8. Consistency Beats Brilliance
The algorithm — whether it's Google's, Instagram's, or LinkedIn's — rewards consistency above almost everything else. One post every week for a year (52 posts) beats one viral post and then silence. The businesses that win at content are the ones that show up repeatedly, not the ones who had one great idea.
Set a publishing cadence you can actually keep. One post per week is ideal. One per month is survivable. Anything less and you'll never build momentum. Block time on your calendar the way you'd block time for a client meeting — because your blog is generating the leads that make client meetings possible.

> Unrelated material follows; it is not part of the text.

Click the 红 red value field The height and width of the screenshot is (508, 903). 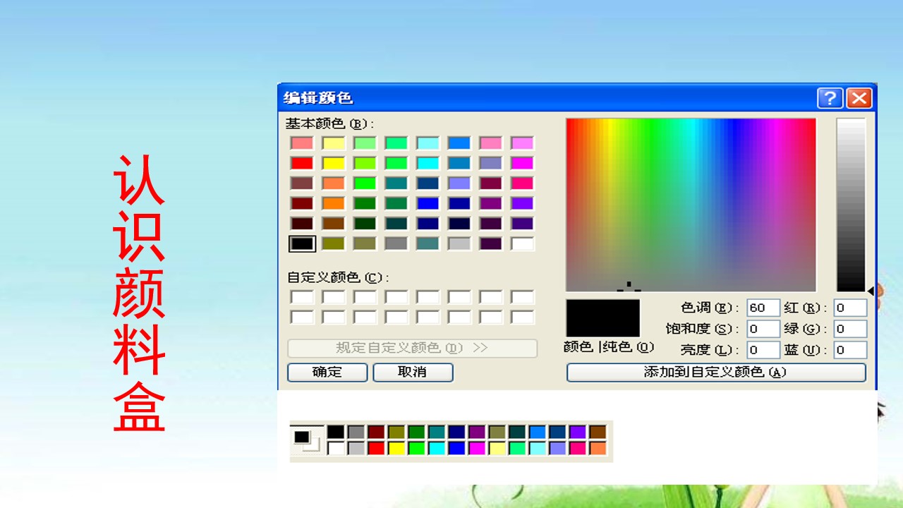[850, 308]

Your First 30-Day Plan: Week 1: Pick your niche + keyword research your first 5 topics. Week 2: Write and publish post #1. Week 3: Write and publish post #2. Promote both everywhere. Week 4: Set up Google Search Console. Start collecting an email list from day one — even if it's just a simple form. Every subscriber is worth 10x a social follower.
Start Today, Not Tomorrow
Every month you wait is a month your competitors are compounding their SEO authority. Every post you publish is an asset that works for you 24/7. The entrepreneurs who look back five years from now and wish they'd started sooner are the ones reading this article and closing it without taking action.
You don't need a perfect website. You don't need a logo. You need one post, published, indexed, and shared. That's the entire job today. Do that, and you're already ahead of 90% of entrepreneurs who are still "planning to start a blog."
Open a new doc right now. Write your target reader at the top. Pick one problem they have. Write 1,500 words solving it. Publish it before you go to sleep tonight. That's the whole strategy.